On Wed, Apr 30, 2014 at 10:37 AM, Cristian Petroaca
<[email protected]> wrote:
> Hi All,
>
> I'm currently working on https://issues.apache.org/jira/browse/STANBOL-1279.
>
> I am using the SiteManager to get a Site with referenceId = "dbpedia" and
> am querying data related to some NERs (querying by NER label and type).
> This works and I do get results from the dbpedia index.
>
> What I want to do is this :
>
> 1. I want to be able to store and get yago class types in the dbpedia data.
> This data is stored in the yago-types.nt file from the dbpedia 3.9
> downloads. Is it possible to create a new dbpedia index with the 3.9 files
> using this script
> https://svn.apache.org/repos/asf/stanbol/trunk/entityhub/indexing/dbpedia/dbpedia-3.8/fetch_data_en_int.sh
> ?
yep. Just make suer you change
DBPEDIA=http://downloads.dbpedia.org/3.8
to dbpedia 3.9
BTW: you can also remove
#corrects encoding and recompress using gz
bzcat ${filename}.bz2 \
| sed 's/\\\\/\\u005c\\u005c/g;s/\\\([^u"]\)/\\u005c\1/g' \
| gzip -c > ${filename}.gz
rm -f ${filename}.bz2
as this is no longer necessary.
>
> 2. I want to access some specific dbpedia properties such as
> dbpedia-owl:locationCity and others. These are already present in the
> mappingbased_properties_en.nt
> file which is in the fetch_data_en_int.sh script but are not in the
> https://svn.apache.org/repos/asf/stanbol/trunk/entityhub/indexing/dbpedia/src/main/resources/indexing/config/mappings.txt
> file.
> Should I include them there and do a dbpedia index rebuild?

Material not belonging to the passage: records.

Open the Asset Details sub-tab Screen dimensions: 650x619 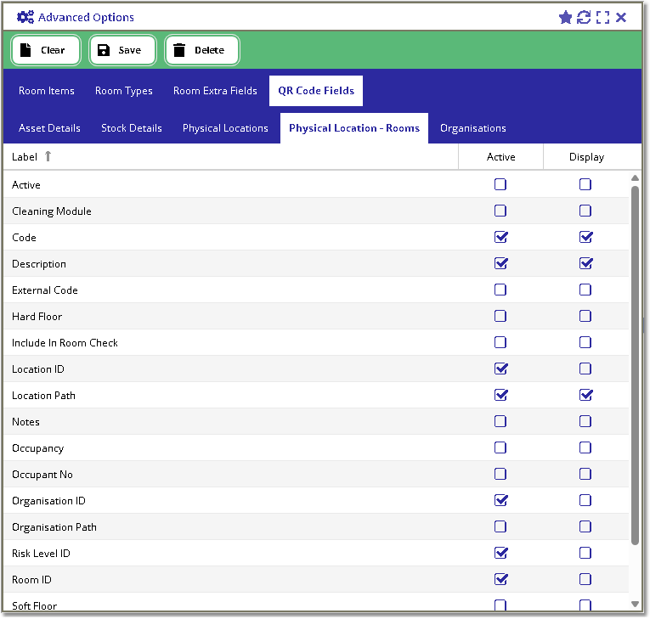[x=49, y=128]
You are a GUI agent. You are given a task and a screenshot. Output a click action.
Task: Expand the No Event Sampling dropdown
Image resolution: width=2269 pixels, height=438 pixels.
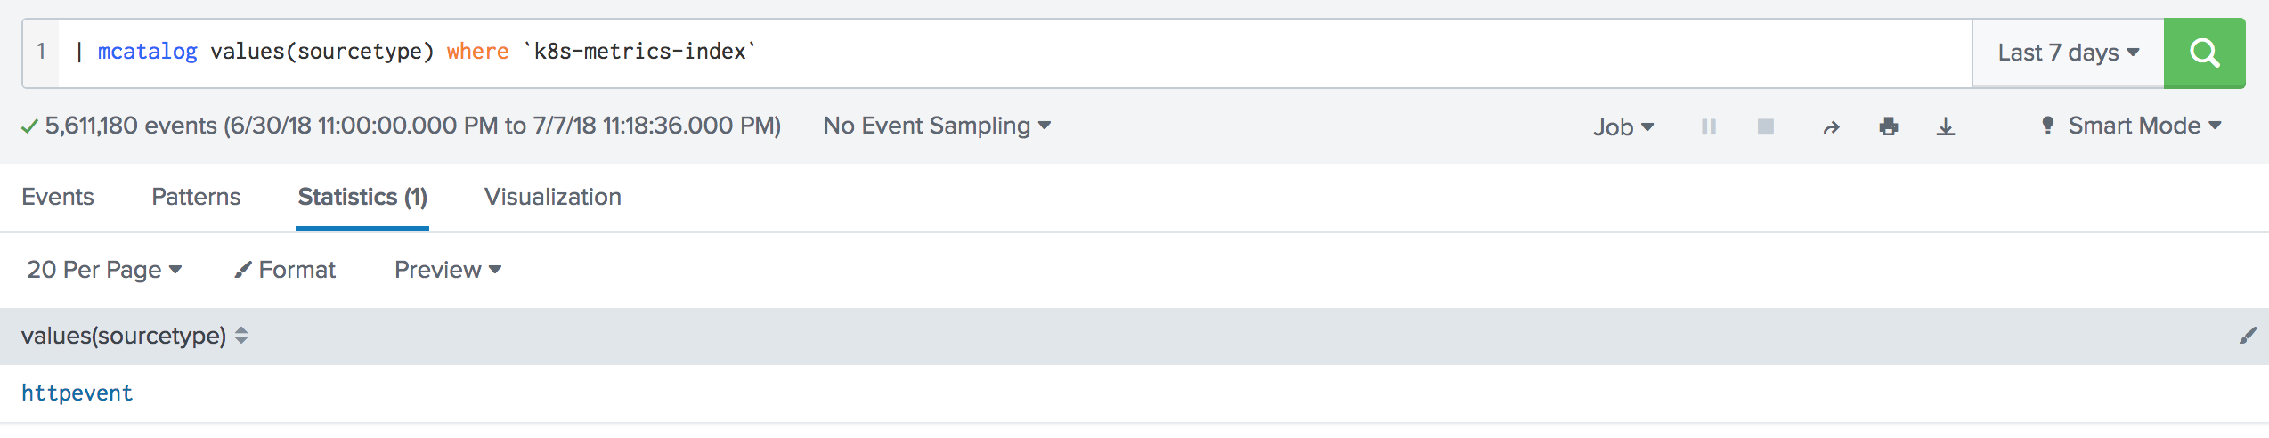pyautogui.click(x=937, y=126)
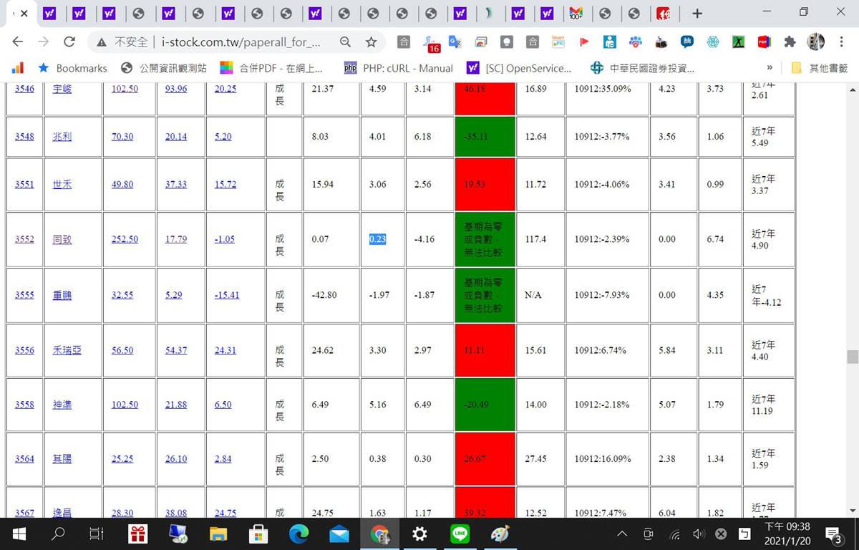The height and width of the screenshot is (550, 859).
Task: Open the 禾瑞亞 stock name link
Action: pos(67,350)
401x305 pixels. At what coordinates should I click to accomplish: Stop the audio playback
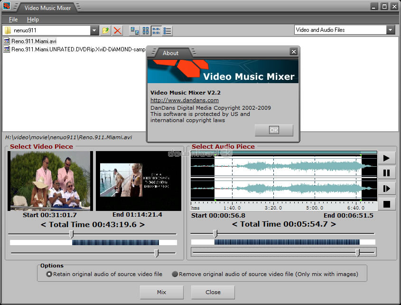coord(386,204)
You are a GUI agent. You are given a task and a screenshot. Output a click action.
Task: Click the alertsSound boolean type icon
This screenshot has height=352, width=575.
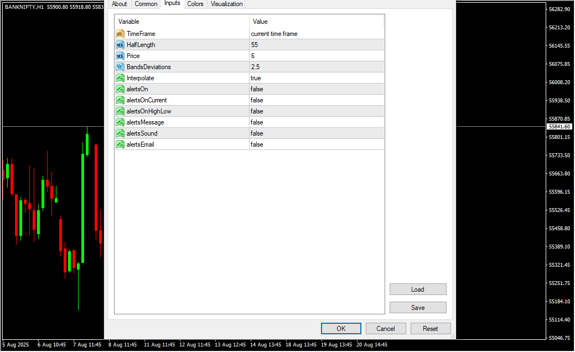(x=120, y=133)
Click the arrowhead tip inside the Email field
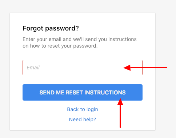The height and width of the screenshot is (138, 176). click(x=124, y=68)
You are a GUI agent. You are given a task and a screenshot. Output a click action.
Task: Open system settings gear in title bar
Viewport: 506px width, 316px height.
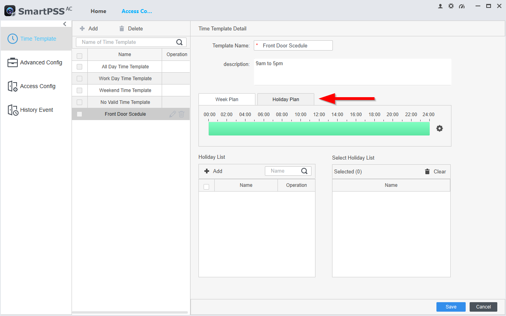pyautogui.click(x=451, y=6)
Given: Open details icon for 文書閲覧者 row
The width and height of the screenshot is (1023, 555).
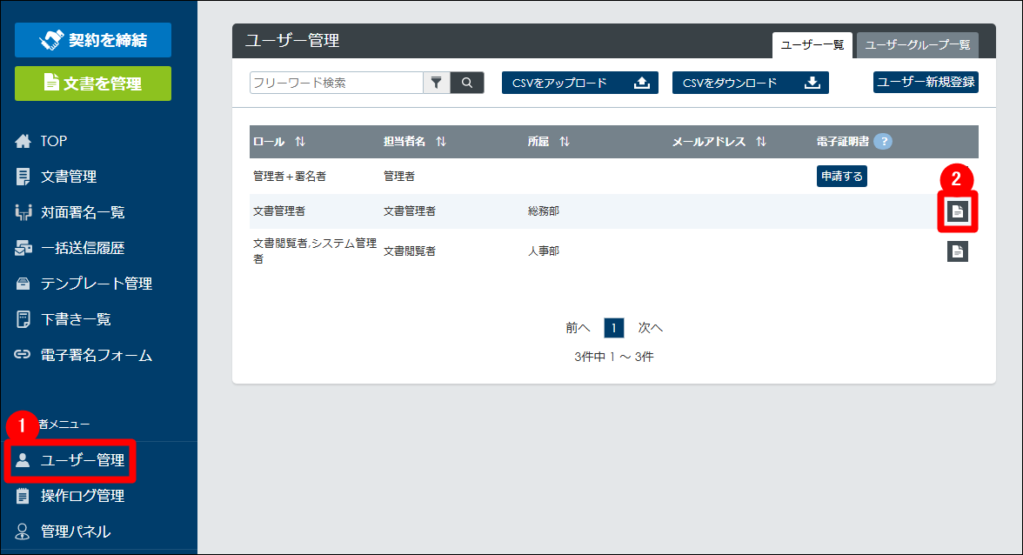Looking at the screenshot, I should (958, 251).
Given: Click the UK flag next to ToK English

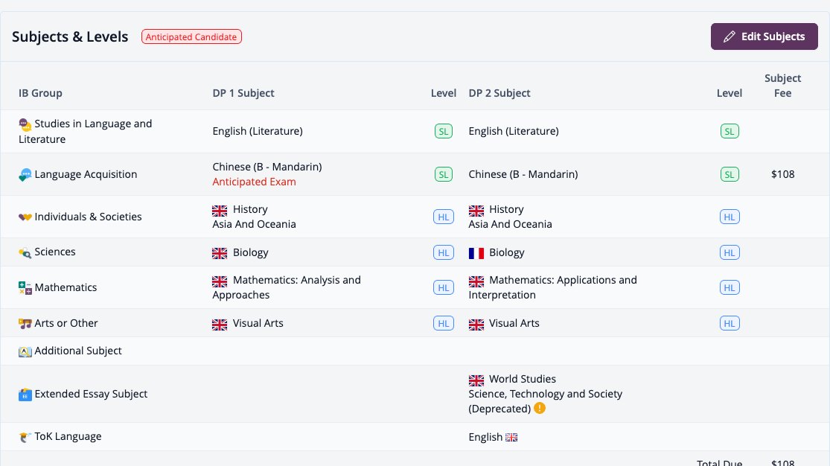Looking at the screenshot, I should [x=511, y=438].
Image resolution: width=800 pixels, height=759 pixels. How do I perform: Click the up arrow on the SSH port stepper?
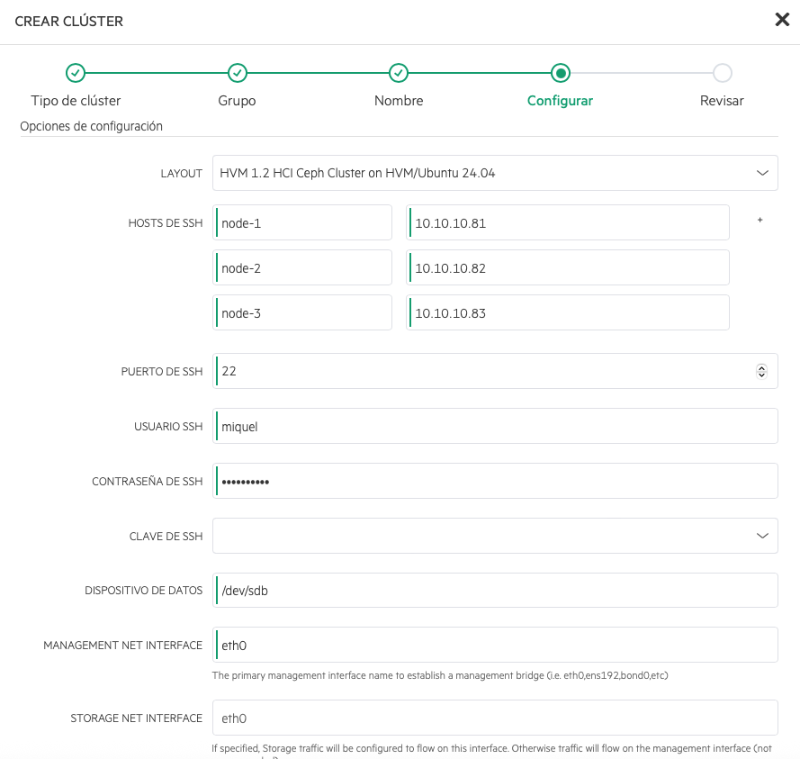point(760,366)
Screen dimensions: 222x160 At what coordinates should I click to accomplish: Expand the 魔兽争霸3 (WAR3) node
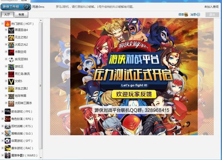tap(2, 155)
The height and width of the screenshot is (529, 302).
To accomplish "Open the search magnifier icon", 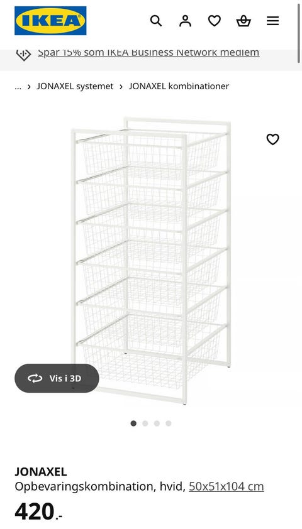I will coord(156,21).
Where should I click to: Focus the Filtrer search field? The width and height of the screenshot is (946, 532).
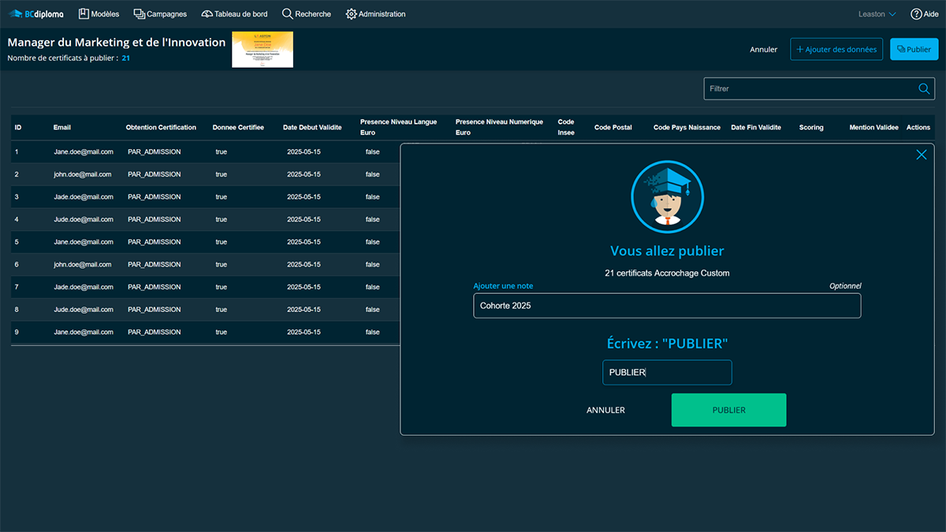(808, 89)
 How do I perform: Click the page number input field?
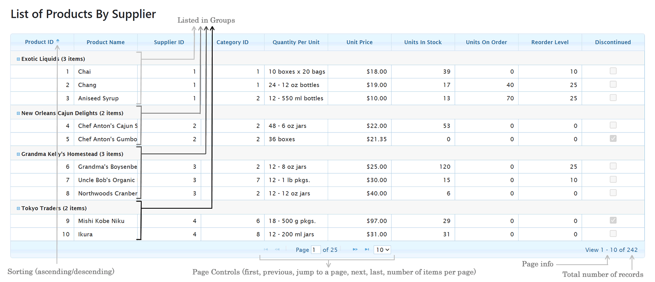click(316, 250)
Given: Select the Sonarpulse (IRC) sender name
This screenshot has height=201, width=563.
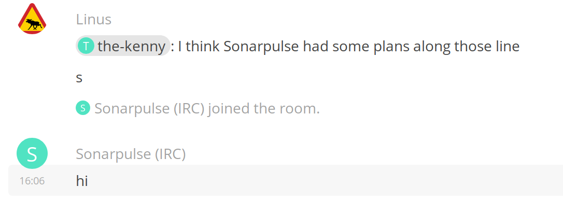Looking at the screenshot, I should 131,154.
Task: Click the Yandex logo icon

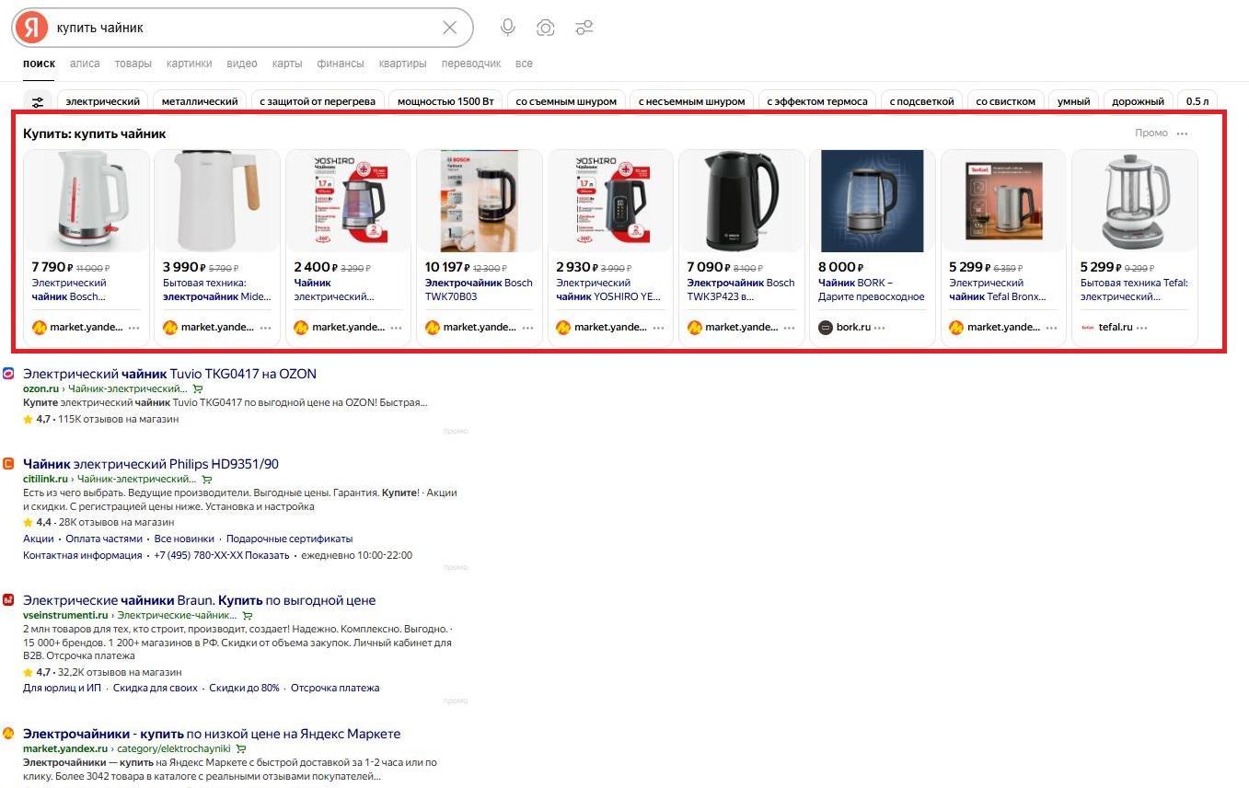Action: point(32,28)
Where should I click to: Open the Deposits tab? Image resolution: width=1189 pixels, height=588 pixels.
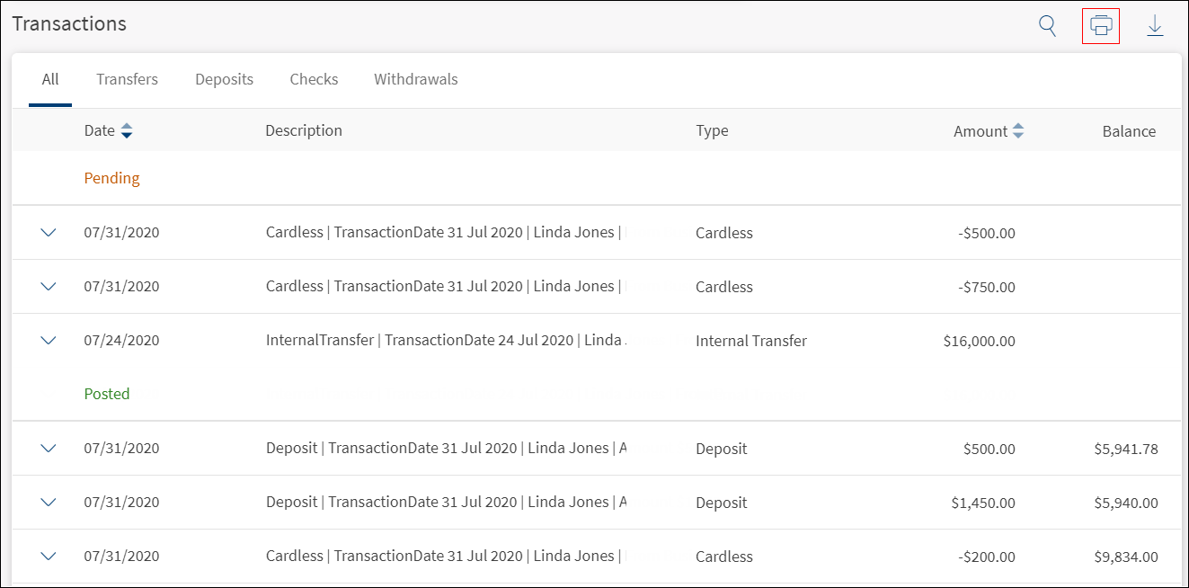pyautogui.click(x=224, y=79)
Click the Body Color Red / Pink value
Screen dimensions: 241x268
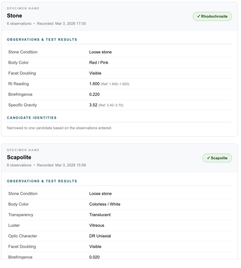coord(99,63)
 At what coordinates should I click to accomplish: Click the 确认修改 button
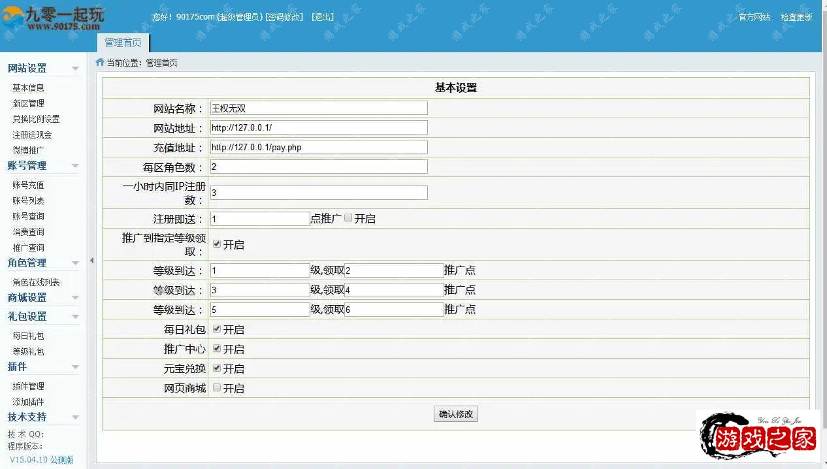[x=455, y=414]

Exactly. If the size of the created SolrIndex is an issue I recommend
also that you remove properties you do not need.
>
> I've already described this in the "Named entity coref resolution based on
> dbpedia" mail thread but I thought of creating a new mail for visibility
> and for not clogging the other thread.
The old thread is anyways already much to long. Please make sure that
important points and decisions of that thread are also reflected in
the description of STANBOL-1279
best
Rupert
>
> Thanks,
> Cristian
--
| Rupert Westenthaler [email protected]
| Bodenlehenstraße 11 ++43-699-11108907
| A-5500 Bischofshofen
| REDLINK.CO
..........................................................................
| http://redlink.co/